I mention that only because 0x41 is also the ASCII character 'A' and I have seen that method used in apps to determine if code is ASCII or not. That's why I wondered about the 0X61 that LHA uses.

disavowed

June 30th, 2009, 22:56

Quote:

[Originally Posted by WaxfordSqueers;81426]First of all, with Huffman, apparently a tree is constructed that repesents the probabilities of characters/words appearing in a file. Are the values in the tree independent of the data it is compressing?

No. For Huffman Encoding, the values in the tree are dependent on the data.

WaxfordSqueers

July 1st, 2009, 20:38

Quote:

[Originally Posted by disavowed;81428]No. For Huffman Encoding, the values in the tree are dependent on the data.

I delayed getting back to you, disavowed, because I was working on the code.
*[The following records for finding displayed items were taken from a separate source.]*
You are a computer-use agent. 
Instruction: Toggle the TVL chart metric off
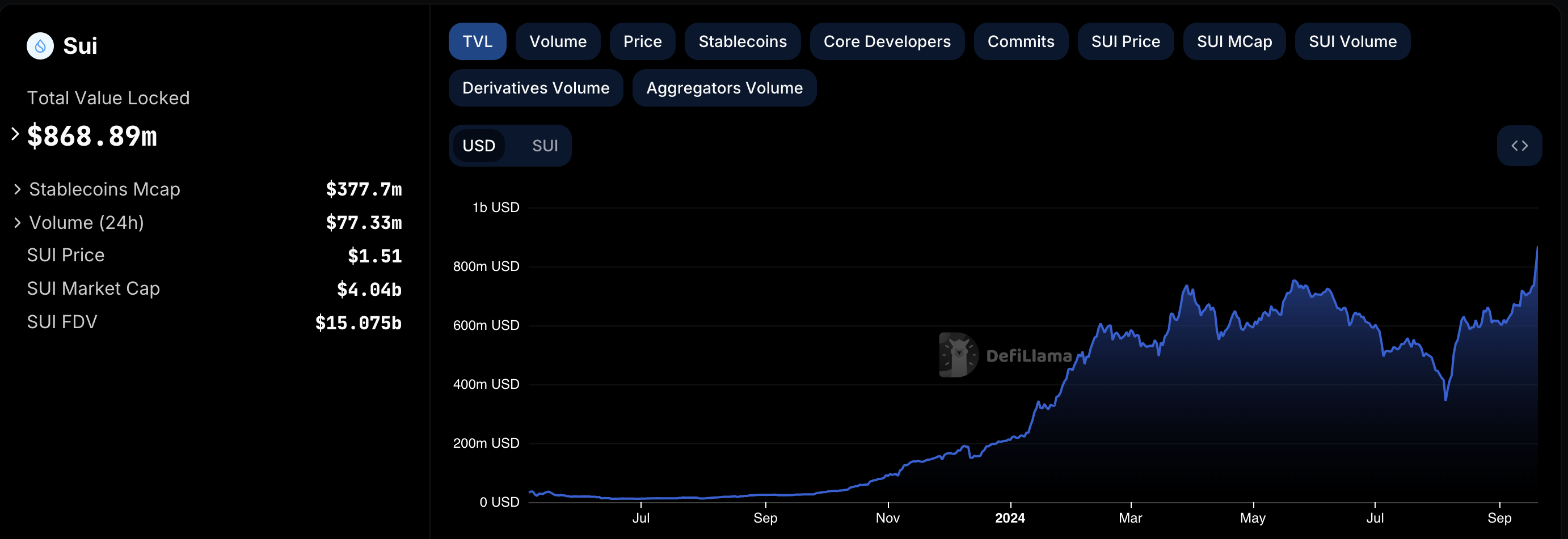[477, 41]
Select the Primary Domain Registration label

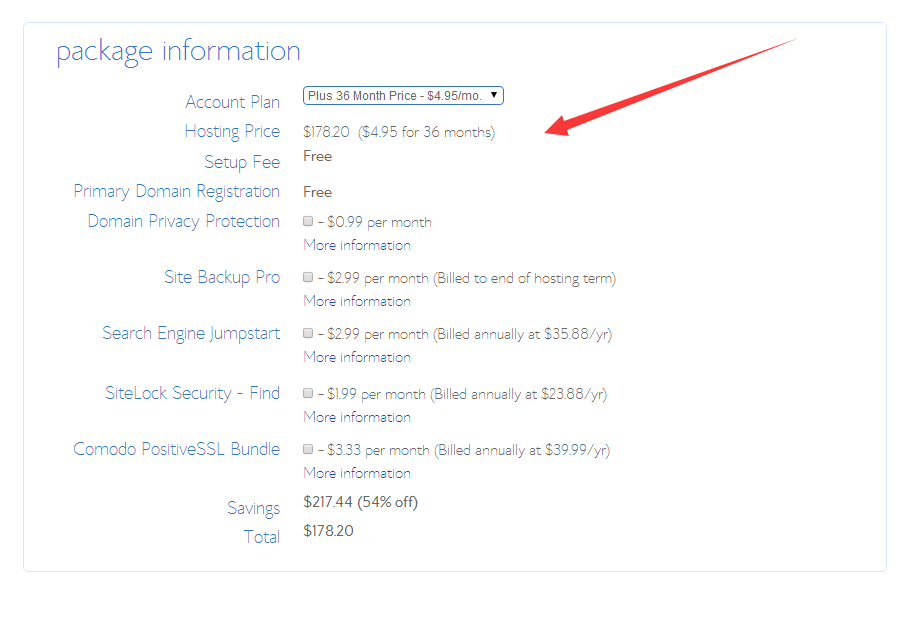(177, 191)
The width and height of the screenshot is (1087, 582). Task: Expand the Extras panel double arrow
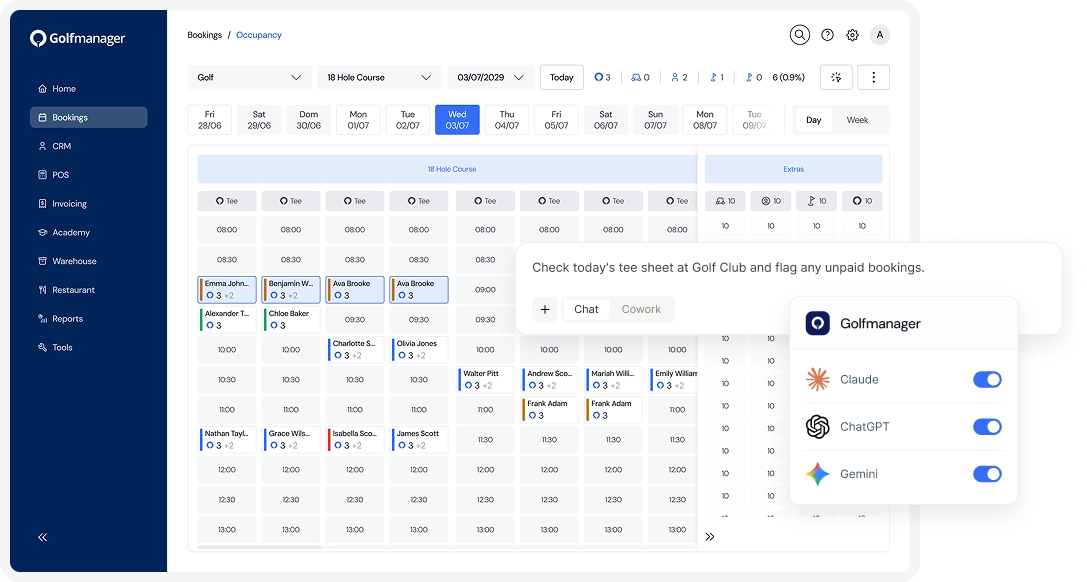[x=710, y=536]
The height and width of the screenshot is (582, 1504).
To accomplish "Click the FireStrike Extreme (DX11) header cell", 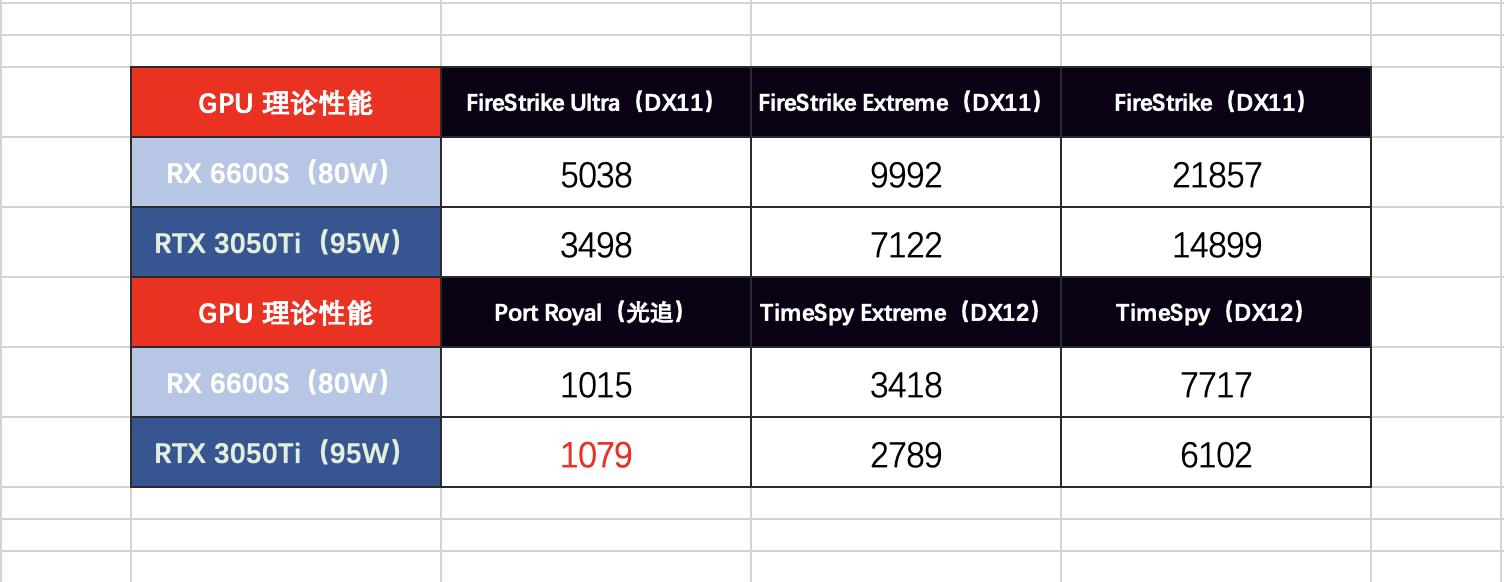I will pyautogui.click(x=905, y=102).
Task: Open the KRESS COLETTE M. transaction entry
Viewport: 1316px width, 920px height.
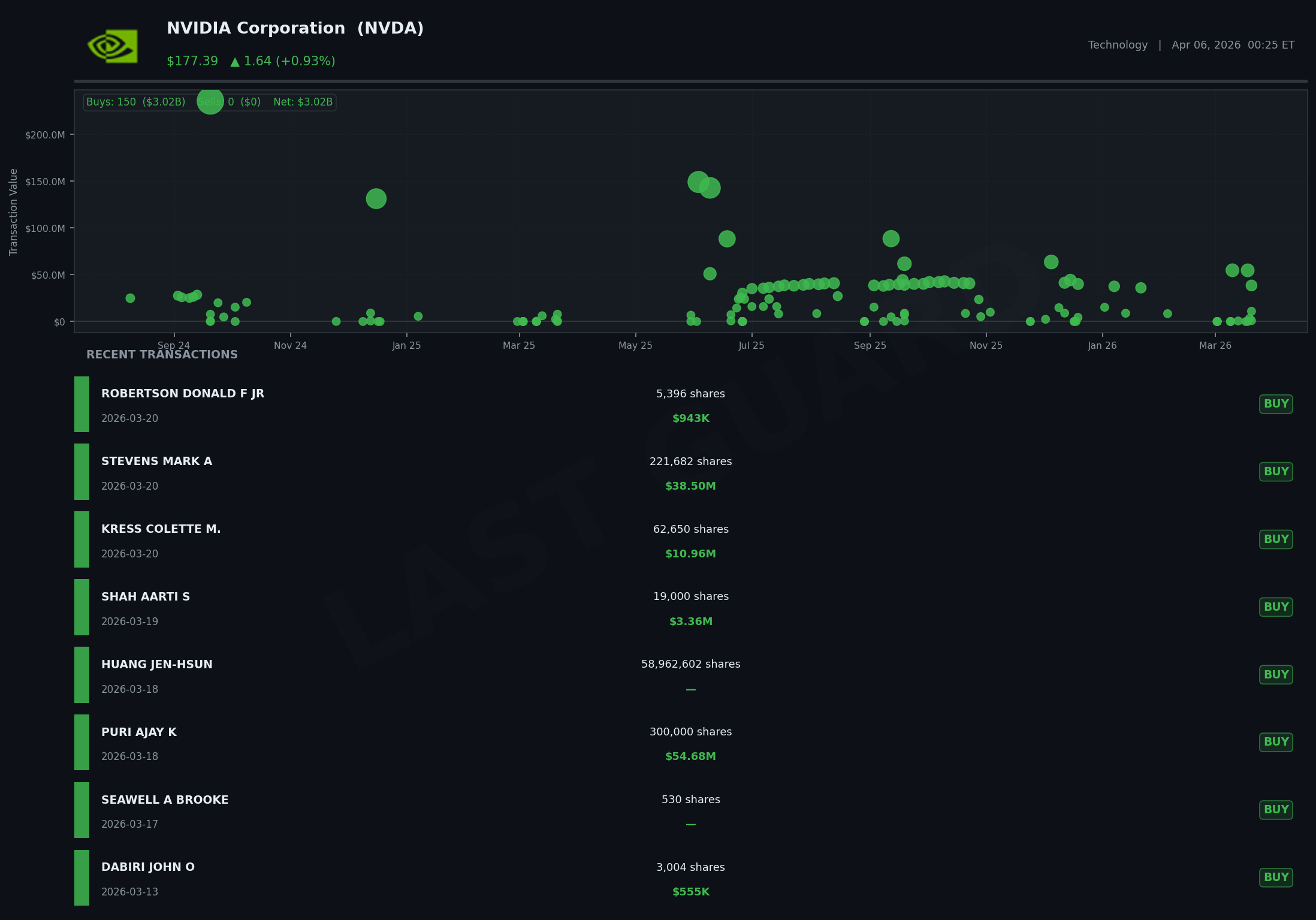Action: [161, 529]
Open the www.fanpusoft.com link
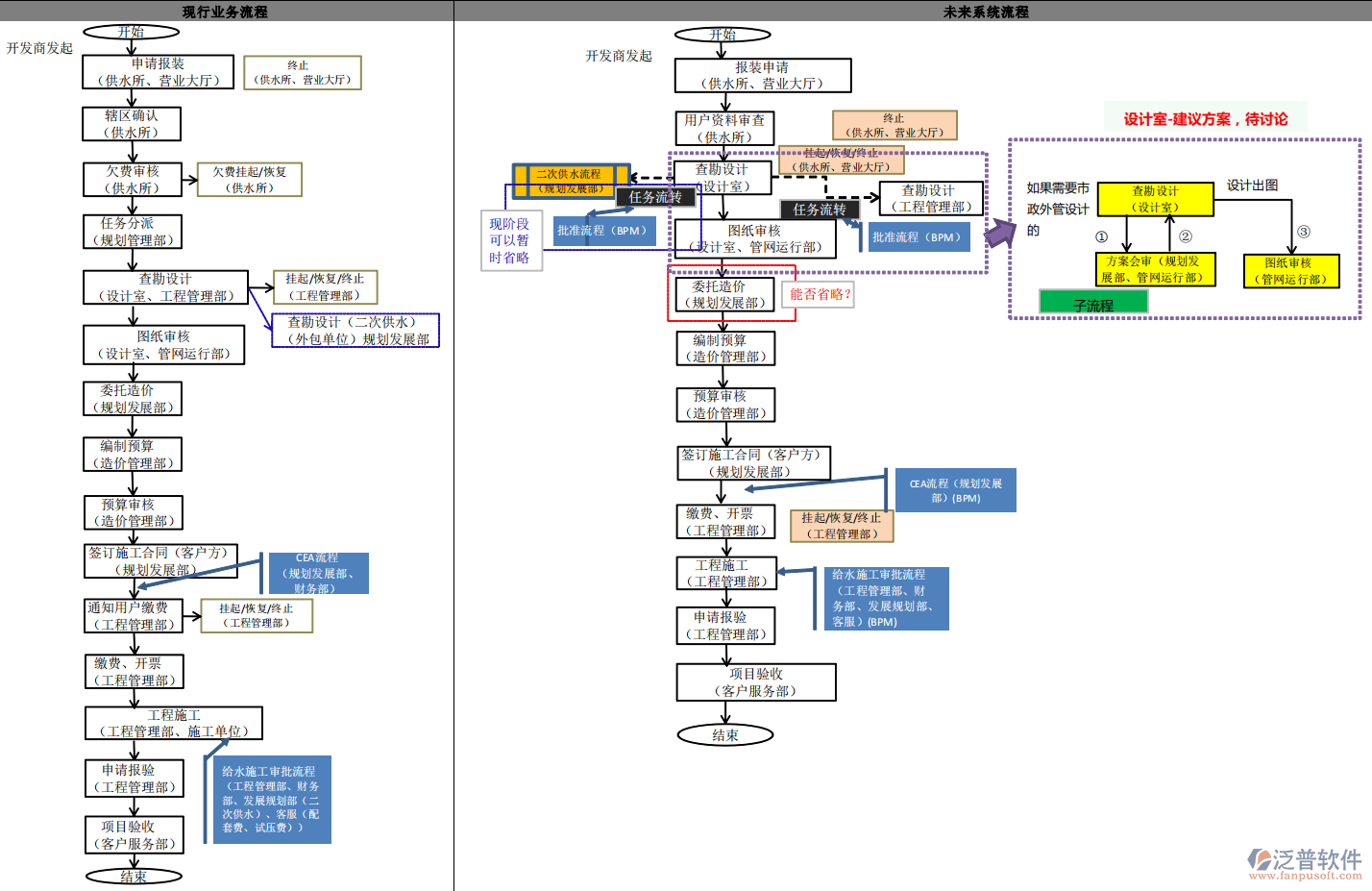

It's tough to do with softice 2.8 since it's very primitive and you seem to be limited to one data window.

Anyway, Huffman is part of LHA but it seems to be used in stage 2. I think LZH is used in stage 1. All I've seen so far is a 64k table initialized to zeros and seeded with an 0x1 in the first position.Then the entire table is scanned for a value which obviously is not there yet. Eventually, however, by scanning for values I don't understand, it starts to fill the table, at first with values like 2, 5 and 13.

At that point, it hasn't even read the file that is to be compressed. If, as you say, the Huffman table is dependent on the data, this must be another dictionary, or table, being built. That might also explain what is bothering me in the decompression in the ROM utility. There seems to be a stage one decompression followed by a stage 2 using a table that gets loaded in the apps address space.

By that, I mean those addresses in IDA are filled with question marks and I have confirmed there is no data in them early in the app's boot. In fact, they don't get filled with data till a ROM file is loaded for processing. I did a BPM on the addresses and identified them being filled, but I took a break to try understanding the compression routine first.